*** SUPPLIED DATA ***

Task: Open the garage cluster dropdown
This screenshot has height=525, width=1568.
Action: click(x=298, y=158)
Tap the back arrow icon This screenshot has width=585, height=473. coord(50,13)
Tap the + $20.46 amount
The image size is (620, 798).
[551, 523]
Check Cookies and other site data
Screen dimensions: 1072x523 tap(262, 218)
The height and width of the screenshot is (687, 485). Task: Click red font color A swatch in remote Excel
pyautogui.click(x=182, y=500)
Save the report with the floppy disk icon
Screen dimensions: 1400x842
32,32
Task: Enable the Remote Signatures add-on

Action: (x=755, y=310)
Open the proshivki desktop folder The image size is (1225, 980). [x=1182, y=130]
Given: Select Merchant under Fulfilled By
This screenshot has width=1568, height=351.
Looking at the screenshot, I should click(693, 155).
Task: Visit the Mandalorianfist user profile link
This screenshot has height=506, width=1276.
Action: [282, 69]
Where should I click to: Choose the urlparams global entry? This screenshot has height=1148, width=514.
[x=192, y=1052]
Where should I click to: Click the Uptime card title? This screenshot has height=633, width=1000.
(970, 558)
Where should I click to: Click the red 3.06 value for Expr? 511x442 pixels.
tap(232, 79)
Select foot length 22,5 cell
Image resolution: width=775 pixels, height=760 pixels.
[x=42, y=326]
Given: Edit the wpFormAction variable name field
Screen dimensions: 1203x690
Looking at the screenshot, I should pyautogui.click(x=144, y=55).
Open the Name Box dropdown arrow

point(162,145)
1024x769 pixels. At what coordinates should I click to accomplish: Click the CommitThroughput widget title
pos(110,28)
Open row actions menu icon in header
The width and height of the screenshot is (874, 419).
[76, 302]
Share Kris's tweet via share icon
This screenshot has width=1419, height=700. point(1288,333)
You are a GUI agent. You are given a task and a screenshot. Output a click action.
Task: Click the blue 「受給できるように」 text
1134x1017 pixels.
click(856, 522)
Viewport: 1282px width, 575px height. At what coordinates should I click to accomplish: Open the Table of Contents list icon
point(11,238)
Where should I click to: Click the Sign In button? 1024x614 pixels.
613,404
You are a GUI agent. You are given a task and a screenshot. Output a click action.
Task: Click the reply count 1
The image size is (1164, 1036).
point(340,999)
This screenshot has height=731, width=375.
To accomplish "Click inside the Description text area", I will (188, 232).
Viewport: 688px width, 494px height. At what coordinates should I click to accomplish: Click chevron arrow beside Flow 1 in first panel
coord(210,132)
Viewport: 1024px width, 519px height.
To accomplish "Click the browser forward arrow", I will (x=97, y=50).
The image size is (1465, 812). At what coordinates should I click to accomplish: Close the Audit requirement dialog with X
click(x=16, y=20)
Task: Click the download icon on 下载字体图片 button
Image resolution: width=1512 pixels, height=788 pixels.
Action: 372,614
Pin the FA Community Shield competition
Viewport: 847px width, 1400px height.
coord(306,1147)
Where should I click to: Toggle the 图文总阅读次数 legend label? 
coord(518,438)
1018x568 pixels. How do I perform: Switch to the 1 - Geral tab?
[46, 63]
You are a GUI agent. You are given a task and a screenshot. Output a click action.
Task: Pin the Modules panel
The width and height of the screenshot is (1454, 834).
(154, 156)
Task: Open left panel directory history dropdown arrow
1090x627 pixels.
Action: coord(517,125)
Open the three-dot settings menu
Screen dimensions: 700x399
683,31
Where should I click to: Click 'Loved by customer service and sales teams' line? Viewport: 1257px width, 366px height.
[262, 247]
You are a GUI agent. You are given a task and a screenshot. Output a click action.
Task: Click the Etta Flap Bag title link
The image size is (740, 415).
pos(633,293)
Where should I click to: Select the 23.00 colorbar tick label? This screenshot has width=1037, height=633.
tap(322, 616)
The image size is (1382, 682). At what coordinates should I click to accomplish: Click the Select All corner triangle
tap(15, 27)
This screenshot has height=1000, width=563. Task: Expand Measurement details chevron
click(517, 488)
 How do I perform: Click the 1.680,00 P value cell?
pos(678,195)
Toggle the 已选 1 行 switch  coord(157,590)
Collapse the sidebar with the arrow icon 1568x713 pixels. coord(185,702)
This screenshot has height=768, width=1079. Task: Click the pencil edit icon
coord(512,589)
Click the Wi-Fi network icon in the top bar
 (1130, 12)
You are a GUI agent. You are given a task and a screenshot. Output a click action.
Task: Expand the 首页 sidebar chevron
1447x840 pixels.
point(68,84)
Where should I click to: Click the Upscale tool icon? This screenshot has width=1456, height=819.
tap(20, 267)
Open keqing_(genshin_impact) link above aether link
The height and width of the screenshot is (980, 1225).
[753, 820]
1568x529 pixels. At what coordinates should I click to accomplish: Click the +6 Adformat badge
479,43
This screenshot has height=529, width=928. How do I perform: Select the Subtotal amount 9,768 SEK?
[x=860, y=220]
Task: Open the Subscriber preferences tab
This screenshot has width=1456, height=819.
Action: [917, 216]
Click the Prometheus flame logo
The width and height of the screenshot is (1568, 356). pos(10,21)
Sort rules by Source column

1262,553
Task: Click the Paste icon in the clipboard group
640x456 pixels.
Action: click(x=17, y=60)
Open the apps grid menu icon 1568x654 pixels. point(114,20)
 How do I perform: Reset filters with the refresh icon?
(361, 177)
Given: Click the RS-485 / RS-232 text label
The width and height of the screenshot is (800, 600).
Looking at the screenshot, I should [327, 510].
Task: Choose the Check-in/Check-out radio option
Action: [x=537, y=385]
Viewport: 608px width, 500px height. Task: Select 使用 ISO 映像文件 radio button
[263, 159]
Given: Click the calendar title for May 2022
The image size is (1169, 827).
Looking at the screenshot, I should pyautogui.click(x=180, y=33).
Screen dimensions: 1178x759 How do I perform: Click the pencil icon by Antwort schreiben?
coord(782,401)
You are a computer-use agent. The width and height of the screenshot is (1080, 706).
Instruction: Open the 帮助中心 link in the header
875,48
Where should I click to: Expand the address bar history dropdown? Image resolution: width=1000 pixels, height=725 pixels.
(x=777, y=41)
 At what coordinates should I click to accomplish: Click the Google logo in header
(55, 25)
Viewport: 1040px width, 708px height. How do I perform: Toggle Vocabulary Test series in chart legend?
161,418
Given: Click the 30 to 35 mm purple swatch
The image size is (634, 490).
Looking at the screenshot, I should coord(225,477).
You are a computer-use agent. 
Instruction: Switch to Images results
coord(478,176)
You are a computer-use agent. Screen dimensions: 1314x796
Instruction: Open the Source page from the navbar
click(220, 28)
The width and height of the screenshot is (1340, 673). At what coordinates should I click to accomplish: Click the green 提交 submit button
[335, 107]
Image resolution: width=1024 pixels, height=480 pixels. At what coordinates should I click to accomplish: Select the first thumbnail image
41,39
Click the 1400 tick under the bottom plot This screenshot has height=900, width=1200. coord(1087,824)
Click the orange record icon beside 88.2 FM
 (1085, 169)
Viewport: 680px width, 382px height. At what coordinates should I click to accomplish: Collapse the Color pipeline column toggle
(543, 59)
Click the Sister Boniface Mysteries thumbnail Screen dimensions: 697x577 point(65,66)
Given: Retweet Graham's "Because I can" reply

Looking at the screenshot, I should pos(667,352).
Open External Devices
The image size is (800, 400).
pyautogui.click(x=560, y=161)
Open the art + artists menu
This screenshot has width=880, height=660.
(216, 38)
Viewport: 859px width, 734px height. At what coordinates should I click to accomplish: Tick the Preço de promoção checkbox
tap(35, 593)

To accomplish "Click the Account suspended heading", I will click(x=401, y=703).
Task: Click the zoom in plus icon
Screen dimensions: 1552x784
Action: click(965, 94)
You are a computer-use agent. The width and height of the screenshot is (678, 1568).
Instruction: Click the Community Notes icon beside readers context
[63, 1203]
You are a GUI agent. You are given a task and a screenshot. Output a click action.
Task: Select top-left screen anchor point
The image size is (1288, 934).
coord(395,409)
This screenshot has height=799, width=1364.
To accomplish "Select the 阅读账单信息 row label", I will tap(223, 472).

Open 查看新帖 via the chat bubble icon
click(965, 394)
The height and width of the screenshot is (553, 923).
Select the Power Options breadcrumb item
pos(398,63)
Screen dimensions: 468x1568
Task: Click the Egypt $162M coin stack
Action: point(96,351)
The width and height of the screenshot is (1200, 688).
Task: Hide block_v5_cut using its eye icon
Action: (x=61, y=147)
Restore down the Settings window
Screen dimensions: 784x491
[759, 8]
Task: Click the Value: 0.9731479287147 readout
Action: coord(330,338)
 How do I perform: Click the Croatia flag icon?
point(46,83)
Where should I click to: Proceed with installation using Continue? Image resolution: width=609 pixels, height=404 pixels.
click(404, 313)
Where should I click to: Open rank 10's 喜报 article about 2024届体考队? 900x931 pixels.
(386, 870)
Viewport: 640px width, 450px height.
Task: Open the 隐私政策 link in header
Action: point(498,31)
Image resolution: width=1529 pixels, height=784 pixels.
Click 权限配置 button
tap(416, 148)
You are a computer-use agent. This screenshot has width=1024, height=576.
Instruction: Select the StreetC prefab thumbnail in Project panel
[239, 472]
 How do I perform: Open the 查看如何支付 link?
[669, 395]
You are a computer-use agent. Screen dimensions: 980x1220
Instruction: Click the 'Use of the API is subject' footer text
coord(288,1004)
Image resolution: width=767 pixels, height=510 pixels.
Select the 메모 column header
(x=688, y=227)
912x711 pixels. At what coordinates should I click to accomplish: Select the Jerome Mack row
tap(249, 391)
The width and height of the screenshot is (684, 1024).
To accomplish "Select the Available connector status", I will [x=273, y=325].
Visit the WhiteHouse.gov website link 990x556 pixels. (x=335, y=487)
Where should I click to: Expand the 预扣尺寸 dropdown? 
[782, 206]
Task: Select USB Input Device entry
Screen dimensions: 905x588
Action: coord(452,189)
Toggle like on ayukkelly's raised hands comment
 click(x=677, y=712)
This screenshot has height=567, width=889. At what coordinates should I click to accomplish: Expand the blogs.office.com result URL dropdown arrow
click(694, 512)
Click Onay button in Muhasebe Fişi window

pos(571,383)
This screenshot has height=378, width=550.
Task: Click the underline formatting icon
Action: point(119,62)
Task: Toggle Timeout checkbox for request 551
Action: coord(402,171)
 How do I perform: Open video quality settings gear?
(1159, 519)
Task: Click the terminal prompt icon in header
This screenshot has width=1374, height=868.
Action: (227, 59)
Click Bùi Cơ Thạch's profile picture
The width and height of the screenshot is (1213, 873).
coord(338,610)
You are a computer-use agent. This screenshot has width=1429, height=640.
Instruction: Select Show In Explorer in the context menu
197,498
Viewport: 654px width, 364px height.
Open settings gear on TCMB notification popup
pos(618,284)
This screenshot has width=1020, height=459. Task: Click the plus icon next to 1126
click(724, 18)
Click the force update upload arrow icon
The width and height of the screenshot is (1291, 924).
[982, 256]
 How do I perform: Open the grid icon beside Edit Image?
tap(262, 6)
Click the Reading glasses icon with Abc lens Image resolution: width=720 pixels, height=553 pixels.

*** End of SUPPLIED DATA ***

**EXERCISE:** Lines from the first one above through the line containing "Open the proshivki" are to be retyped exactly, both included, and nothing more.

**ANSWER FOR THIS EXERCISE:**
Task: Open the garage cluster dropdown
This screenshot has height=525, width=1568.
Action: click(x=298, y=158)
Tap the back arrow icon This screenshot has width=585, height=473. coord(50,13)
Tap the + $20.46 amount
The image size is (620, 798).
[551, 523]
Check Cookies and other site data
Screen dimensions: 1072x523 tap(262, 218)
The height and width of the screenshot is (687, 485). Task: Click red font color A swatch in remote Excel
pyautogui.click(x=182, y=500)
Save the report with the floppy disk icon
Screen dimensions: 1400x842
32,32
Task: Enable the Remote Signatures add-on

Action: (x=755, y=310)
Open the proshivki desktop folder The image size is (1225, 980). [x=1182, y=130]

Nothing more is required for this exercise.